With his license revoked, there was no alternative but to move our parents to Virginia where we could chauffeur them around town.

The folks thrived in their cozy apartment. I found Dad a part-time job at a mall within walking distance. Before the mall opened each day, Dad would head for Dillard’s department store. There, he’d vacuum the floors and empty all the trash cans.

“I’m the luckiest man on the face of the Earth,” he’d comment on the rainy or cold days I’d drive him to work. “I have a wonderful wife, two terrific sons and their families, a job that I love, and a little spare change in my pocket. It doesn’t get any better than that!”

I often wondered why the management at Dillard’s continued to keep Dad on. His eyesight had gotten so bad that he couldn’t possibly see well enough to vacuum properly. I was sure half the trash receptacles remained untouched as well.

One morning, I browsed the perfume counter waiting for Dad to get off work. I could hear him singing in the distance as he worked. Suddenly, one of the sales clerks chuckled.

“Come on, Mr. Lucky, tell me another joke to brighten my morning.” As Dad happily obliged, I spotted the manager of the store quietly chuckling nearby.

Suddenly, the reason Dad still had a job became as clear as the sparkling perfume bottles in front of me. Mr. Lucky spread magic dust all over Dillard’s department store.

The day finally arrived when Dad could no longer see well enough to perform his duties. My husband and I made a pact to take the folks out to lunch a couple times a week.

“I’m the luckiest man on the face of the Earth,” Dad commented each time we’d meet.

One sunny afternoon, we arrived a little early. Mom joined us in the car while we waited for Dad to lock up the apartment.

Time passed. Still no sign of Dad.

“Where could he be?” Mom asked anxiously. “I spotted him coming out the door several minutes ago.
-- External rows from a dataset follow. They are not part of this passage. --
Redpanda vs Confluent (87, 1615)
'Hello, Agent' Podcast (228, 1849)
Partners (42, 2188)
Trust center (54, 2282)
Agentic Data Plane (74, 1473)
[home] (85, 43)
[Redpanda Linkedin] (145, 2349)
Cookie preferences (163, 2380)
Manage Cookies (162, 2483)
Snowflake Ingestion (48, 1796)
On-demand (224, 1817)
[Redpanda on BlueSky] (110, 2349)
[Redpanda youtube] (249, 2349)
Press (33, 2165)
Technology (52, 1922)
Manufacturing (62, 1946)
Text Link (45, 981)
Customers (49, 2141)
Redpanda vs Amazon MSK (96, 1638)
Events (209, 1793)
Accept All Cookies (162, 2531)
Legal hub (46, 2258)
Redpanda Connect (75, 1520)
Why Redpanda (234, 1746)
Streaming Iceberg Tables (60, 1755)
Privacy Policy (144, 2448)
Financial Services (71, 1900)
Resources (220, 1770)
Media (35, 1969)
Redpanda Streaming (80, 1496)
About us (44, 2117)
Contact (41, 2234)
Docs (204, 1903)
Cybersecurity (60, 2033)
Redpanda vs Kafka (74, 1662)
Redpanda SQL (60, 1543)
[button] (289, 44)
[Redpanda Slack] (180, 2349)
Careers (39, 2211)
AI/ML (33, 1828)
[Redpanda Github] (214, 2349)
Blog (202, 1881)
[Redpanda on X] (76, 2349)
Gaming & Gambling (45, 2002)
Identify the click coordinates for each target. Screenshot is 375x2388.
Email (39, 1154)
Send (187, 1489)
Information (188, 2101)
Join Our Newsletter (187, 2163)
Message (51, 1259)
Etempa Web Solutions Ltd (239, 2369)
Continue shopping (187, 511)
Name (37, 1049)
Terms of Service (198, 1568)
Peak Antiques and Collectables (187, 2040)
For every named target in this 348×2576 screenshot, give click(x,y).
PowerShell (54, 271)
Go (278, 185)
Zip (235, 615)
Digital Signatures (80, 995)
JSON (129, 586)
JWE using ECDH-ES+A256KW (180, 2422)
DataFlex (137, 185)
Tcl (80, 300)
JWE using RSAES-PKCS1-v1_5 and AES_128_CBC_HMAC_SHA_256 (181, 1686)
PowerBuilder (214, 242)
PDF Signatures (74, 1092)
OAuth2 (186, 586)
Then we got to talking about where we’d like to eat today, and I lost track of him!”

That’s when I happened to glance at the car parked next to us. An Indian couple wearing astonished expressions stared into their dashboard mirror. There in the back seat sat Dad, happily chattering like a magpie completely unaware of his blunder.

I hurried over to explain while Dad sheepishly climbed into the back seat of our car.

“I had no idea there were so many cars the same color as yours!” he chuckled. “Those were two of the most surprised people I’ve ever met in my life!”

Somehow, we managed to make it safely to the restaurant.

“Order me a margarita, will you? I’m going to the restroom.” Before anyone could offer to accompany him, Dad was off and running, his cane swinging in the air.

We all ordered our beverages, glancing every once in a while in the direction Dad had taken. The waiter came and went several times.

Suddenly, we heard a familiar voice across the restaurant. There sat Dad with a family of strangers.

“That was a good one! But you can’t leave until you tell us the punch line to that last joke,” the man seated at the head of the table exclaimed.

“I guess we’re going to be here a while,” Mom sighed, reaching for another piece of bread from the basket.

We were sure Mr. Lucky’s fortune had finally run out the sad day he was diagnosed with lung cancer and leukemia.

“I’m afraid there’s nothing we can do for you, Don… I’m sorry,” the doctor quietly murmured, placing a hand on Dad’s thin shoulder. We gathered around his bed, silently asking God to send us the right words to comfort the dying man.

The clock ticked loudly on the wall.

Suddenly, Dad smacked his hand against his leg. “Well, listen now. It’s not such bad news! I’ve had a great life! In fact, I’ve been the luckiest man on the face of the Earth. God blessed me with a wonderful wife of fifty-plus years and two terrific sons and their families. I’ve always had just enough change in my pocket. You can’t beat that!”

“Time to take your blood pressure, Mr. Lucky,” a smiling nurse exclaimed.

“Hey, Lana, here’s a knock-knock joke for you… Aardvark.”

“Aardvark who?”

“Aardvark a million miles for one of your smiles!”

The nurse chuckled gleefully.

Something floating in the air across the room caught my eye. I squinted, attempting to make it out as it danced in the sunlight before heading out the door.

There was only one thing it could be… Just as it had filled our hearts, Mr. Lucky’s magic dust was filling the entire hospital.